■ **Problem to work on**
Copy the rows exactly, from the line containing "Click the resize" through the end of the rows, and leave out the pictures.

------ Stored records ------

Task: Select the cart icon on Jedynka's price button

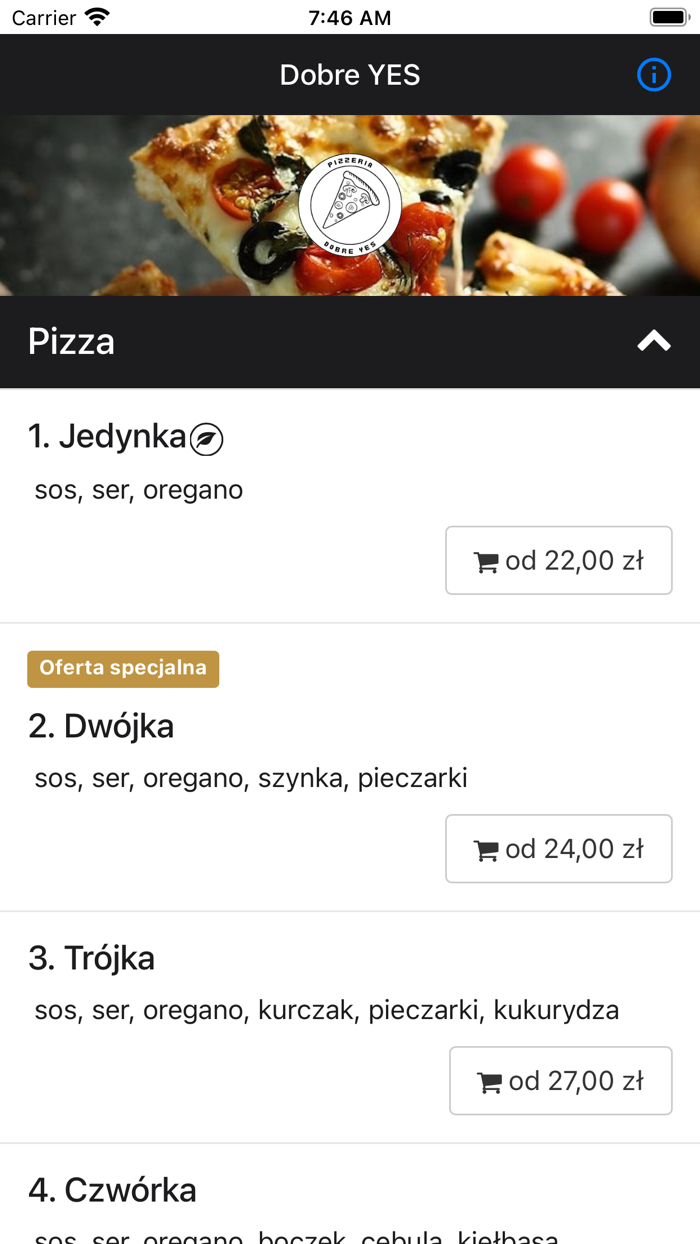Action: pyautogui.click(x=487, y=561)

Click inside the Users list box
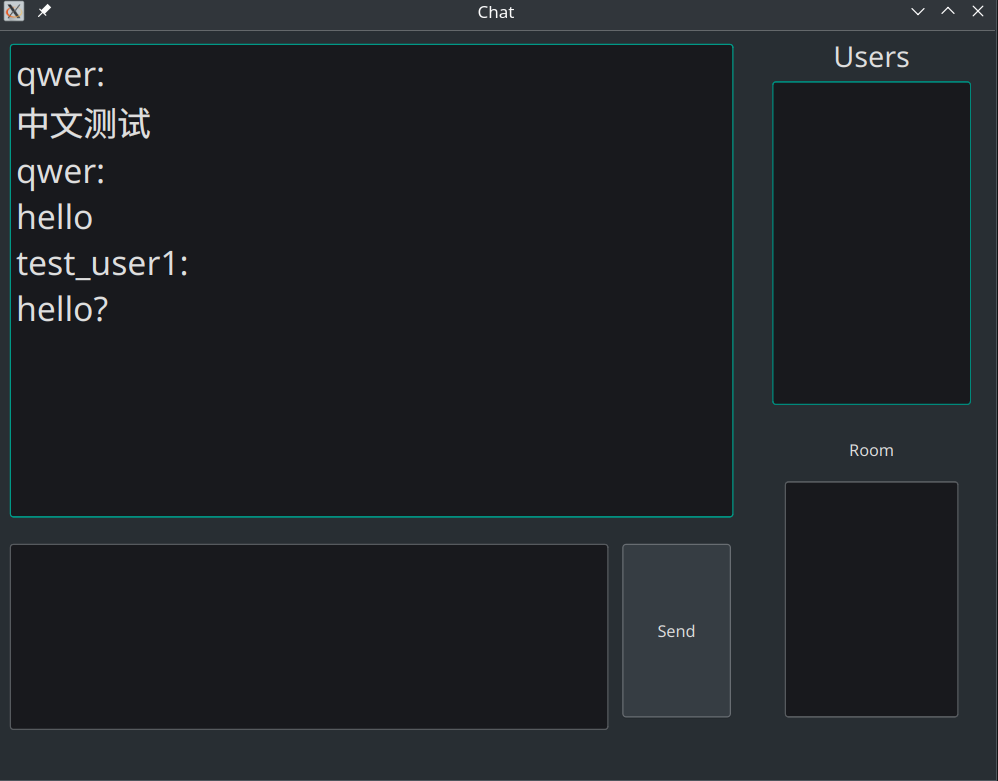pyautogui.click(x=871, y=243)
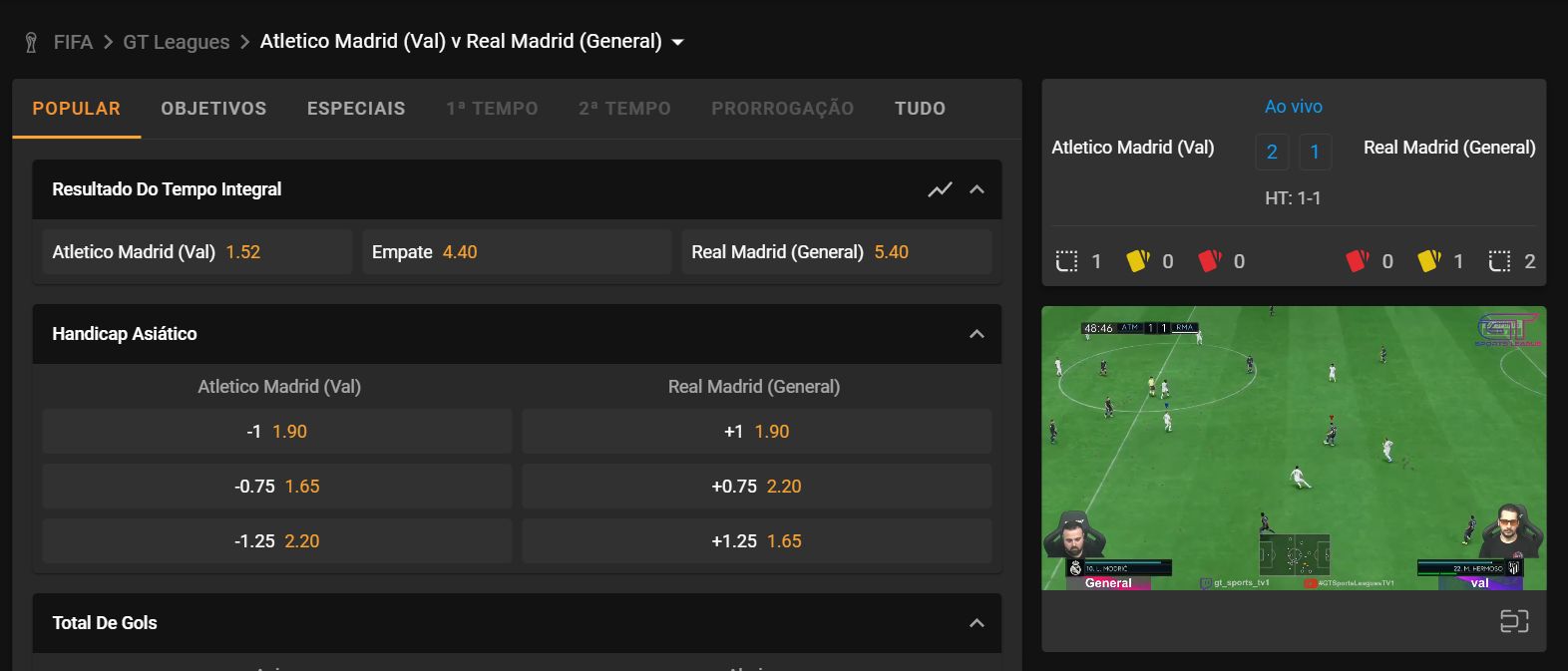Collapse the Resultado Do Tempo Integral section
Viewport: 1568px width, 671px height.
coord(977,188)
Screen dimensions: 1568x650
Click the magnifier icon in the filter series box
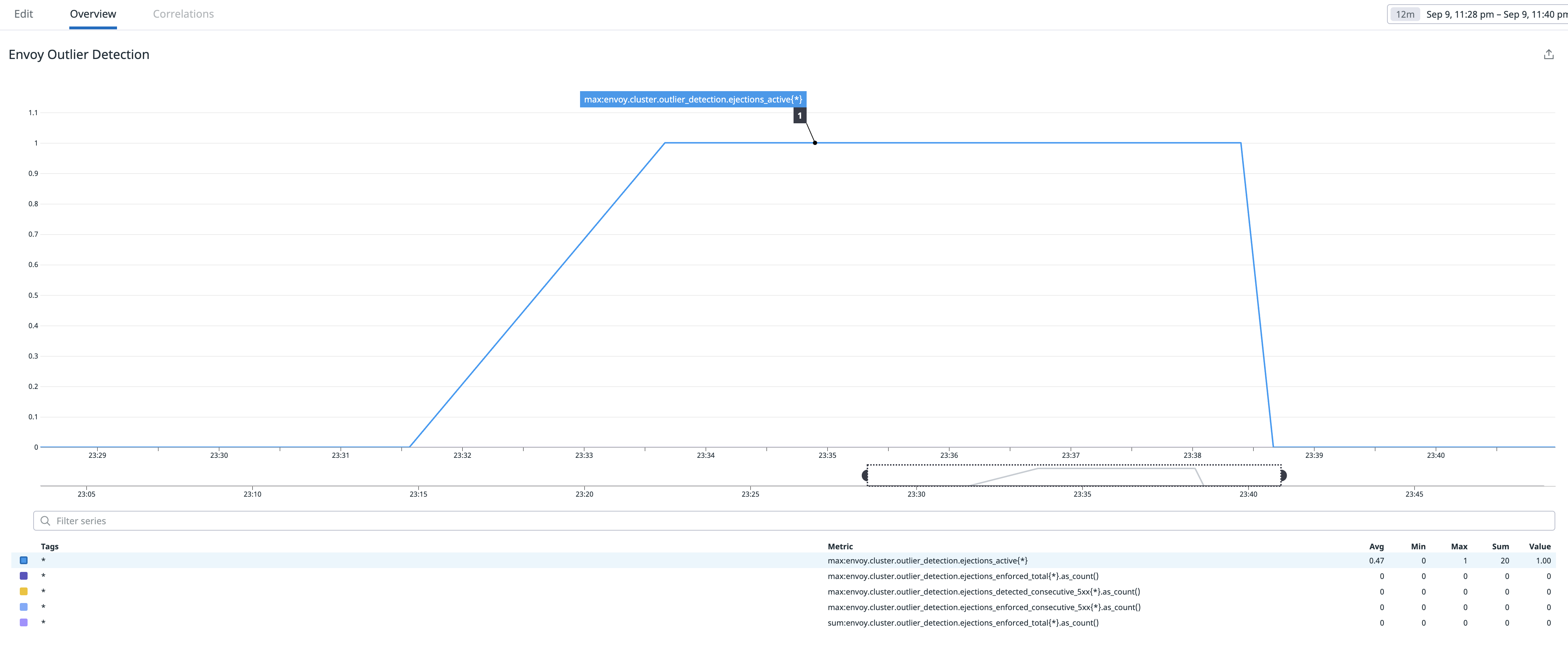tap(46, 521)
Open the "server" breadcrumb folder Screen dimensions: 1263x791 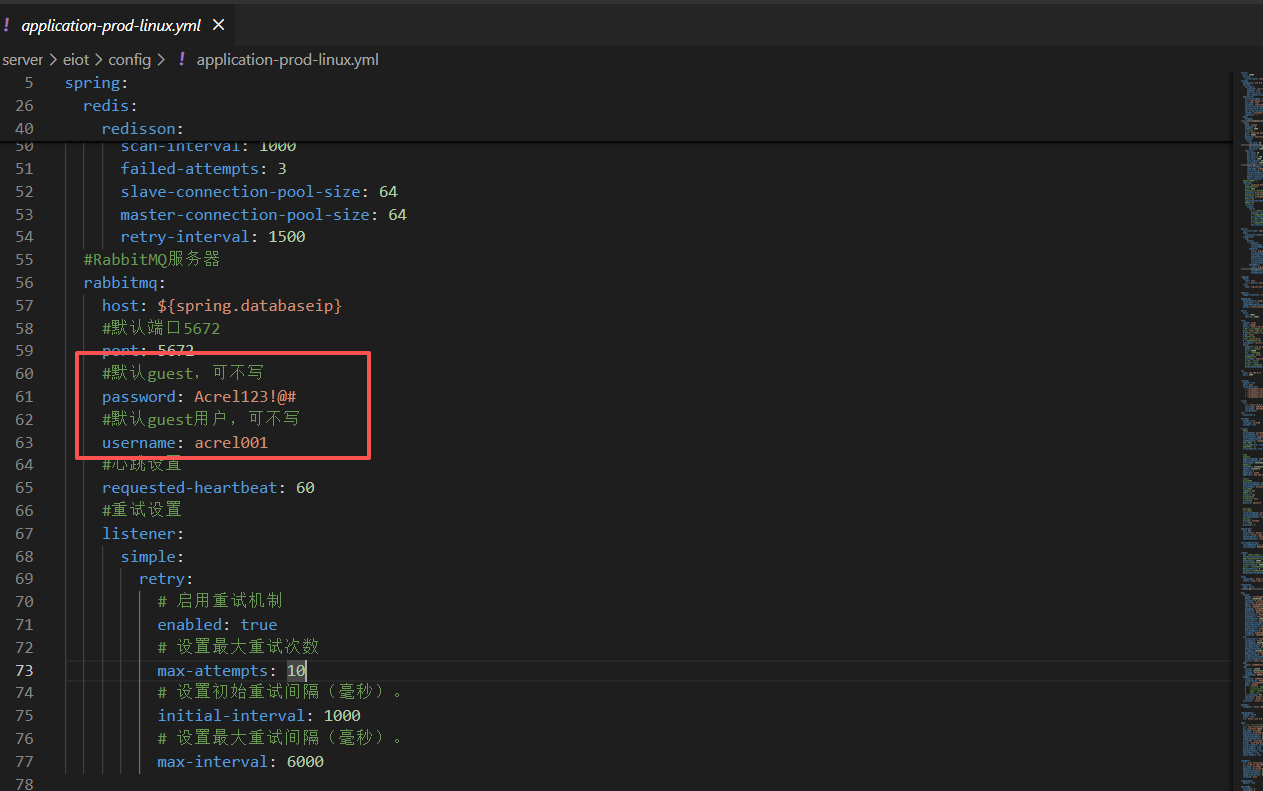[x=22, y=60]
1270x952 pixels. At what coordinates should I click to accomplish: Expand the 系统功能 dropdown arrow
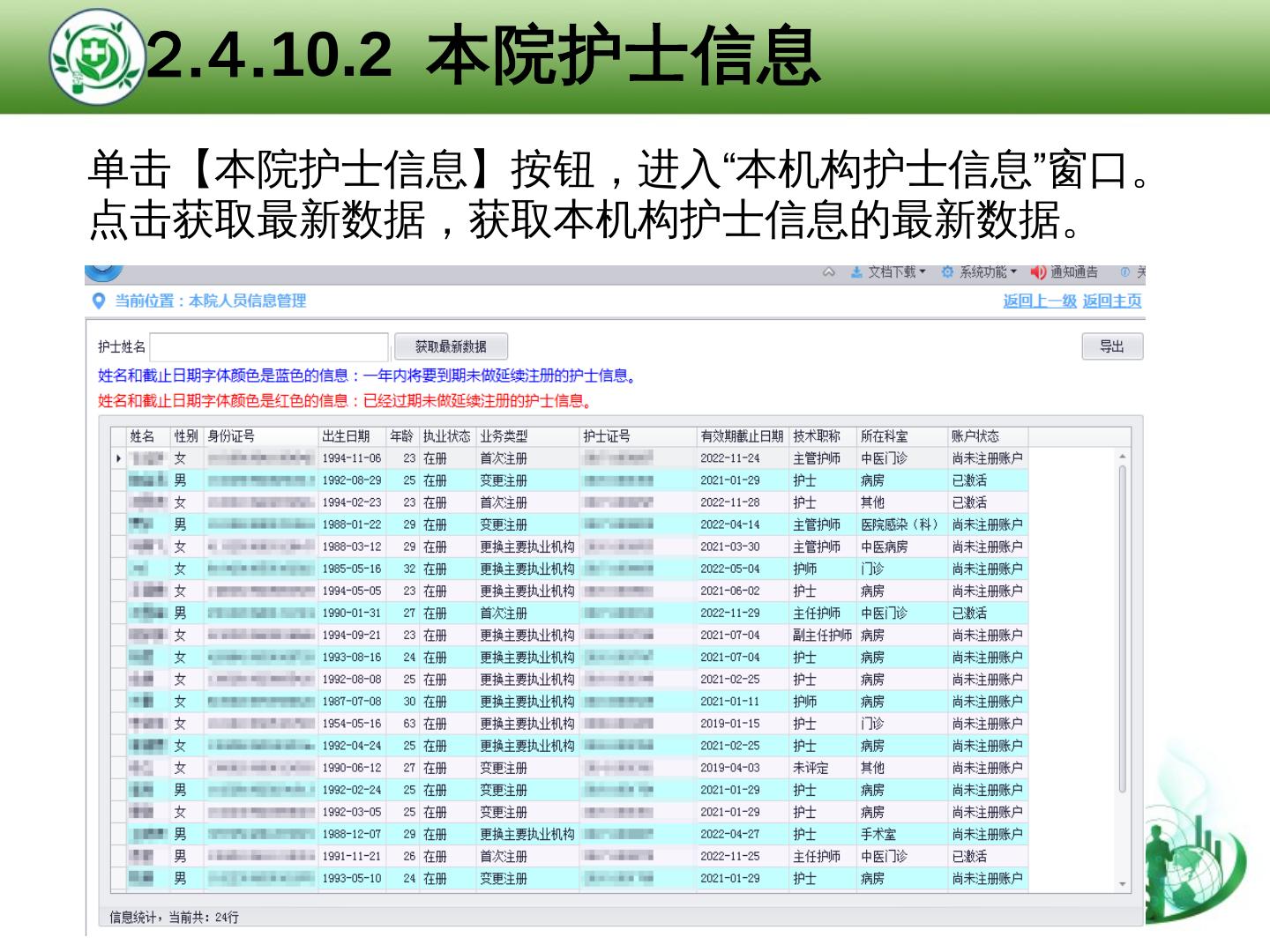[x=1013, y=271]
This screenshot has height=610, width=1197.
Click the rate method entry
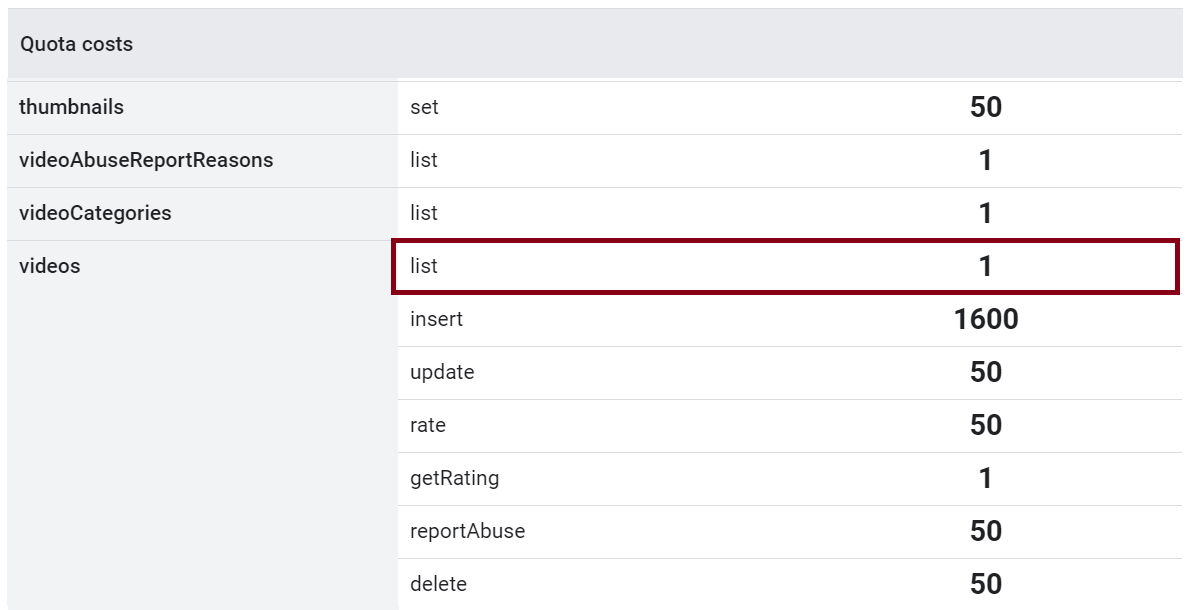coord(428,425)
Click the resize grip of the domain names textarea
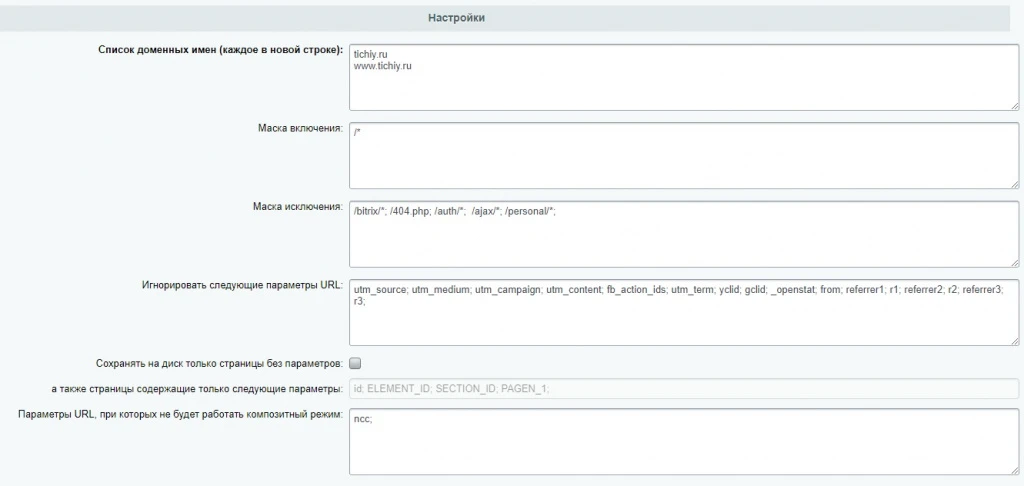Image resolution: width=1024 pixels, height=486 pixels. (x=1015, y=106)
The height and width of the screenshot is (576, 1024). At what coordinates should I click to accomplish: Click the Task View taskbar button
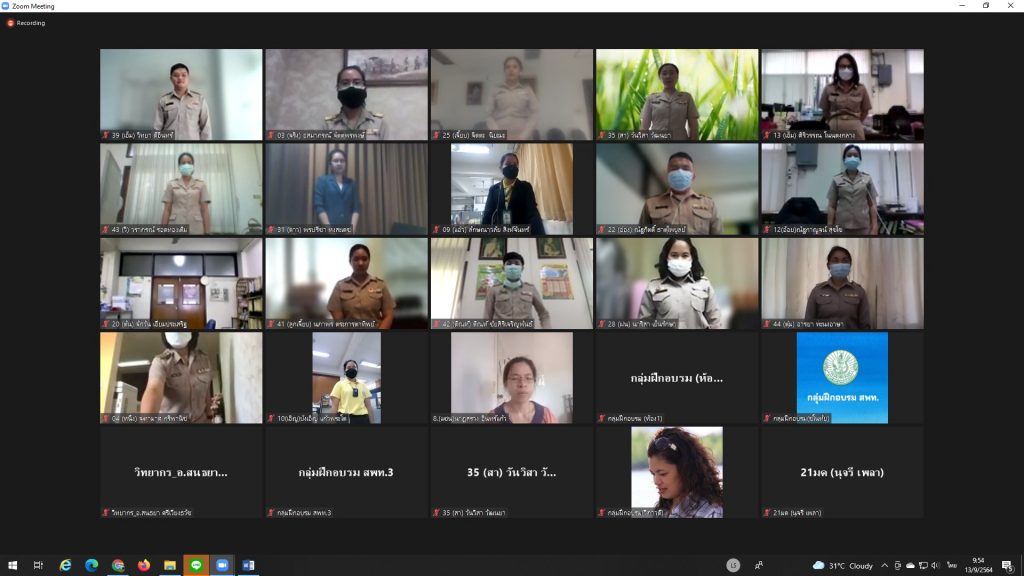pyautogui.click(x=38, y=565)
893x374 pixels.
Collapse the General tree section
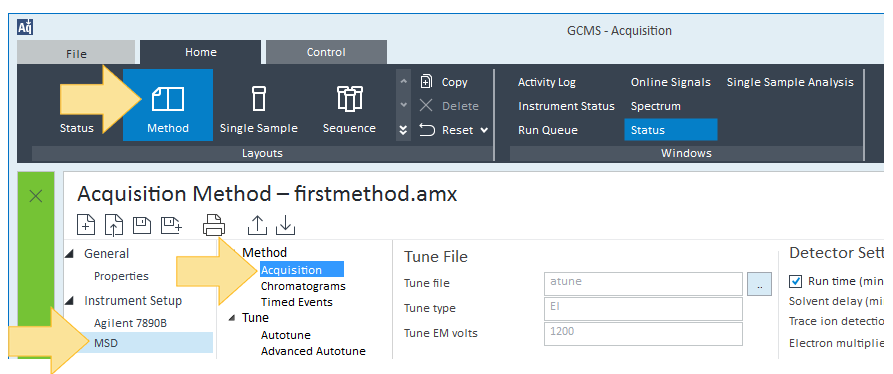[x=69, y=254]
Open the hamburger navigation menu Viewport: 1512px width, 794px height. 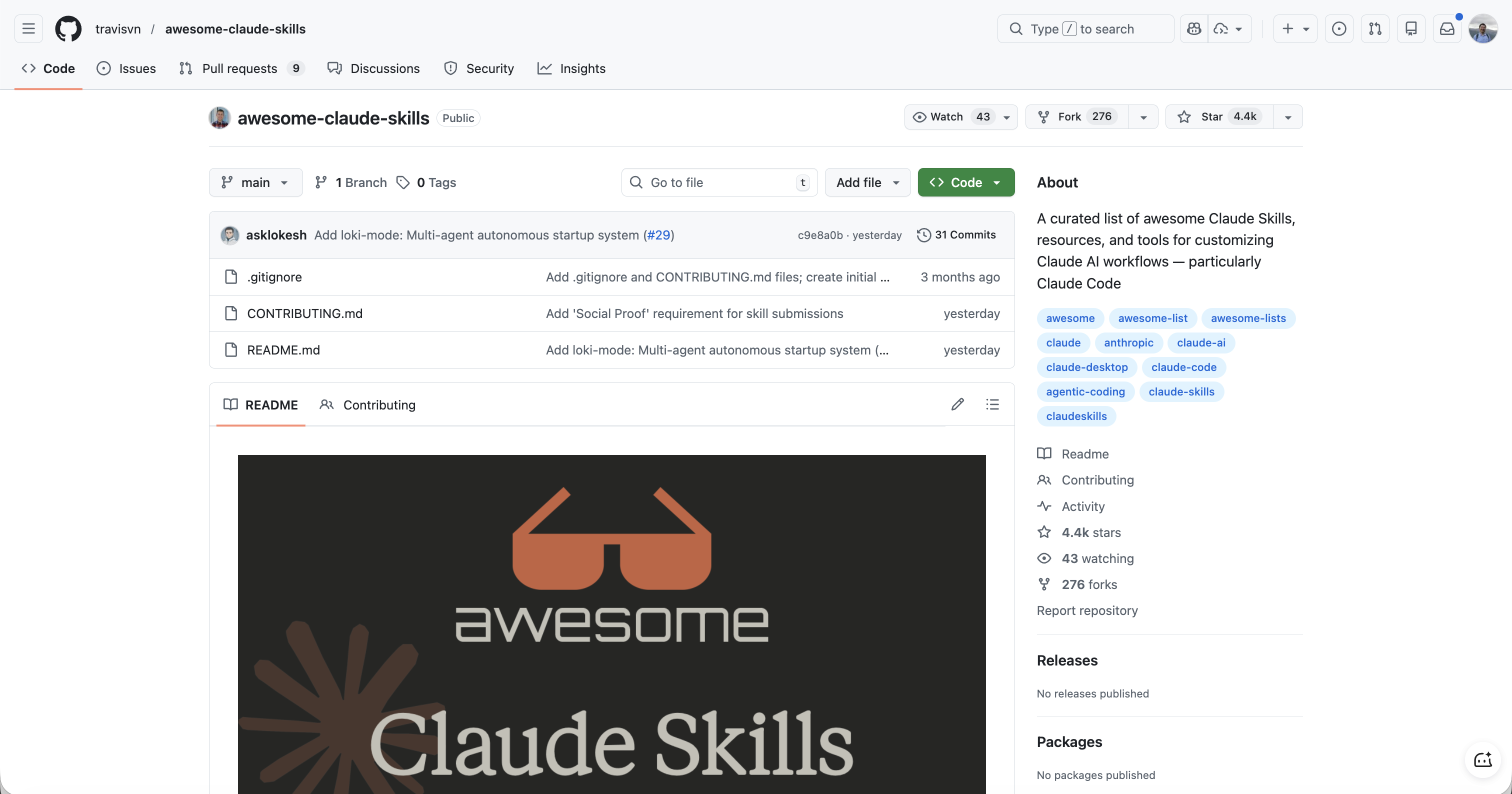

------

■ **Written response**
Click the resize grip of the domain names textarea
Image resolution: width=1024 pixels, height=486 pixels. (x=1015, y=106)
The height and width of the screenshot is (576, 1024). At what coordinates should I click to accomplish: Click the Task View taskbar button
pyautogui.click(x=38, y=565)
893x374 pixels.
Collapse the General tree section
[x=69, y=254]
Open the hamburger navigation menu Viewport: 1512px width, 794px height. 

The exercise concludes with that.